西濃運輸、実戦モード 社会人野球オープン戦6日再開 

2020年06月04日 10:06

9日に再開するオープン戦に向け、フリー打撃で鋭い打球を飛ばす4番候補の岩城(左)ら=西濃運輸

9日に再開するオープン戦に向け、フリー打撃で鋭い打球を飛ばす4番候補の岩城(左)ら=西濃運輸

◆林監督「選手の意識高い」

 社会人野球は6日、オープン戦自粛期間が解除され、約2カ月ぶりに再開される。西濃運輸は再開後最初のオープン戦となる9日の東海理化戦に向け、順調にチーム力を高めている。3季ぶりに指揮を執る、都市対抗優勝の名将・林教雄監督は「自粛中、どこよりも充実した自主練習ができた。選手たちの意識も再就任した昨秋時点とは比べものにならないほど高まっている」と鋭い打球、切れのいい投球に手応えを感じている。
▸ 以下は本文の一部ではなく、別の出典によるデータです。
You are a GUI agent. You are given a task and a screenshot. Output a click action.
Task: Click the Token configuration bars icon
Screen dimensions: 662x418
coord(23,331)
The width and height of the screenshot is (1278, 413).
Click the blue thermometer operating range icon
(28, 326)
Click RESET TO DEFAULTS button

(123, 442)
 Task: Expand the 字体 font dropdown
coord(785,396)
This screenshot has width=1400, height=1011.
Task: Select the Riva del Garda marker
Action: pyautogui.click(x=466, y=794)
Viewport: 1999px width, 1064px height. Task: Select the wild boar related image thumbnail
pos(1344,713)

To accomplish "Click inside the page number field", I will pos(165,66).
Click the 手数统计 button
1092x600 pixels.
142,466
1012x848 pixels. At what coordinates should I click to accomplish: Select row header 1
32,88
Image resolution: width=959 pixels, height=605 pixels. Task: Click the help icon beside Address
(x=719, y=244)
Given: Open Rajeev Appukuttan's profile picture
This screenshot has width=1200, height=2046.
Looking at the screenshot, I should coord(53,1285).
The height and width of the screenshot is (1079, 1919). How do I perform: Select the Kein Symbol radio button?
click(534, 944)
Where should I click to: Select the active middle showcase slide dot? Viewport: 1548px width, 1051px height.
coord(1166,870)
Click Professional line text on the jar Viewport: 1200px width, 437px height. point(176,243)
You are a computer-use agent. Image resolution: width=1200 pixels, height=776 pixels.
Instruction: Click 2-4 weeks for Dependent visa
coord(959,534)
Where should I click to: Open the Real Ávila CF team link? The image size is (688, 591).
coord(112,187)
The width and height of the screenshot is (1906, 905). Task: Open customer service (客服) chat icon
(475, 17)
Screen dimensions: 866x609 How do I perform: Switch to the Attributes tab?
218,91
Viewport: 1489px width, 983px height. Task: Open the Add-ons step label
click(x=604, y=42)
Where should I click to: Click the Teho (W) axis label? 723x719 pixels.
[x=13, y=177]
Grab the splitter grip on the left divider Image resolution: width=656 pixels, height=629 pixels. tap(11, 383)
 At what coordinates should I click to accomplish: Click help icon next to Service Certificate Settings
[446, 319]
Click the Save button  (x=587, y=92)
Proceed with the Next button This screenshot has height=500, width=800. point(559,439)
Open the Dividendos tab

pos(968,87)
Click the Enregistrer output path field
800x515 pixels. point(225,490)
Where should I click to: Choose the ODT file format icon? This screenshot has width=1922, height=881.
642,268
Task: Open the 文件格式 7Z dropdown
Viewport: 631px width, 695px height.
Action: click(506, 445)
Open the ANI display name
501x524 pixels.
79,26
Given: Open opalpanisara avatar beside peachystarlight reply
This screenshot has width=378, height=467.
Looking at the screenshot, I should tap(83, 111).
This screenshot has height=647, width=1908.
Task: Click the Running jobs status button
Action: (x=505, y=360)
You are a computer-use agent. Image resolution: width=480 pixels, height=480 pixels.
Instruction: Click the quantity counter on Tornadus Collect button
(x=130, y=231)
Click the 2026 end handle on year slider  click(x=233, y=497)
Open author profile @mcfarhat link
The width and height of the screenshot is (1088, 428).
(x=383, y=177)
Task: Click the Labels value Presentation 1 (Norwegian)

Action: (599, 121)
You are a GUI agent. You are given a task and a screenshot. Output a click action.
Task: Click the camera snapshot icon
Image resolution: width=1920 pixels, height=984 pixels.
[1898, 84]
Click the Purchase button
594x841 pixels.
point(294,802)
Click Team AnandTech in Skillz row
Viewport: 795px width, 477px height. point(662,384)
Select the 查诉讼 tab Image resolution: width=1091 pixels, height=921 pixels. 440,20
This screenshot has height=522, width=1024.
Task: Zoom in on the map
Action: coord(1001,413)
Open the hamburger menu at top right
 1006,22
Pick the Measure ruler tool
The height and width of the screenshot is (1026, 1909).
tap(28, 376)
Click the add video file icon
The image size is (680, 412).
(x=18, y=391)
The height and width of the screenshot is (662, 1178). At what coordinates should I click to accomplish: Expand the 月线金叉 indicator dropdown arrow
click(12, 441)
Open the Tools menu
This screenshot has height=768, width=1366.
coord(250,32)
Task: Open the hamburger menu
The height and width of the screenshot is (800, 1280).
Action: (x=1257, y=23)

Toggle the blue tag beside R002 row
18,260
 今年は東京五輪開催時期の関係で都市対抗を11月、日本選手権を7月に開催する予定だったが、新型コロナウイルスの感染拡大の影響で日本選手権の中止が決定。その他の公式大会も軒並み中止となり、オープン戦も自粛となった。

 西濃運輸は4月2日の岐阜協立大戦を最後にオープン戦を自粛、同13日から全体練習再開の5月18日まで自主練習とした。林監督は「何も指示せず各選手任せだったが、体づくりはもちろんノックを受けたり、スイング、バッティングなど夜の8時、9時までみっちり練習する姿に大丈夫だと確信した」と振り返る。主将の中村優太も「各自の長所、短所を意識した自主練習がいい時間になり、全体練習の充実につながっている」と目を輝かせる。

 最大の目標である都市対抗出場を懸けた東海予選まで約3カ月。林監督は、豊富な監督人生の中でも未経験の、公式戦なしのほぼぶっつけ本番で臨む都市対抗予選に戸惑いを感じながらも「昨年、都市対抗、日本選手権とも逃したチームに最も不足していた、努力する才能に火が付いた」と目を細める。今季はエースの堀田晃を中心に投手層が厚く、主軸での起用が期待される岩城駿也、細川大智の2年目両内野手を中心に打撃力も高まりつつある。林監督は「戦力的に都市対抗で優勝した当時のチームに近づいている」と意気込む。ようやく突入する実戦モードで、黒獅子旗奪還への期待は日増しに高まり続けるに違いない。